Work to be completed:
Track down every line below that holds "entry" and copy it.

Supplied entries:
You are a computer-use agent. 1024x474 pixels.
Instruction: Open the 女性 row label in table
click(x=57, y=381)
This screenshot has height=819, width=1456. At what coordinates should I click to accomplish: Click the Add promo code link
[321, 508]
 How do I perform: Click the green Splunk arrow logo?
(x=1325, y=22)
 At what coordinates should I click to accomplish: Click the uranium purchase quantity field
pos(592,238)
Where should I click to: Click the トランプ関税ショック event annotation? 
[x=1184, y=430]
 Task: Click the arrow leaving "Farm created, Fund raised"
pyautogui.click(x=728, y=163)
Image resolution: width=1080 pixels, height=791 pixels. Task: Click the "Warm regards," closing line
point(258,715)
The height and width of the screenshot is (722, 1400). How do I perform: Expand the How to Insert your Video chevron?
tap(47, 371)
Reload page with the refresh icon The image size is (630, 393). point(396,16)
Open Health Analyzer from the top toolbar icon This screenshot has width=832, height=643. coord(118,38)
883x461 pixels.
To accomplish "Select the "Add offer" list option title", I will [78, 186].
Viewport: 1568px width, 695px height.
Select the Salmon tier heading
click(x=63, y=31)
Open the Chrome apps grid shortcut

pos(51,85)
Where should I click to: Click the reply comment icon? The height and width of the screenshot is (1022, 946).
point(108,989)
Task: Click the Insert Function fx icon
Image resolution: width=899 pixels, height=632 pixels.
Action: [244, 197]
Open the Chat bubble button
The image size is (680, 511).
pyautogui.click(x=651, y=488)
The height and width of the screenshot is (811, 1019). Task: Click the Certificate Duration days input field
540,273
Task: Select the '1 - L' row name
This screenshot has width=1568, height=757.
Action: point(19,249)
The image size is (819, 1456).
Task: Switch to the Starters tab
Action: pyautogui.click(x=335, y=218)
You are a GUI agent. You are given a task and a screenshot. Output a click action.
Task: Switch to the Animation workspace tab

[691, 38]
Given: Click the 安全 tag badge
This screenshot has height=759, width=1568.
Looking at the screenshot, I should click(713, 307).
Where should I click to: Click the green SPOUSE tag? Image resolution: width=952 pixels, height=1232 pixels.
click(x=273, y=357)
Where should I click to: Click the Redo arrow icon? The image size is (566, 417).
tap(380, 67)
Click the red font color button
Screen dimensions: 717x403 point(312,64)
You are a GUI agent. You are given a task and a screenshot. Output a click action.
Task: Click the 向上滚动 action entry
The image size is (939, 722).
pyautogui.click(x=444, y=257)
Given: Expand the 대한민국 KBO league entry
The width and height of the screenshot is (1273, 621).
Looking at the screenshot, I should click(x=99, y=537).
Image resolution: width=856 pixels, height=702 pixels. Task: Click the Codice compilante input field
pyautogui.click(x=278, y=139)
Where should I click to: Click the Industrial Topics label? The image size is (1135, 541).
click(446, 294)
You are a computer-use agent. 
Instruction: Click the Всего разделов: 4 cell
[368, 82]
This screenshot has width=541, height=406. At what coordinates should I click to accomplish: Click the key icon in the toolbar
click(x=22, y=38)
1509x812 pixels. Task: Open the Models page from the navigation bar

Written answer:
Task: Click the 向上滚动 action entry
Given: Expand the 대한민국 KBO league entry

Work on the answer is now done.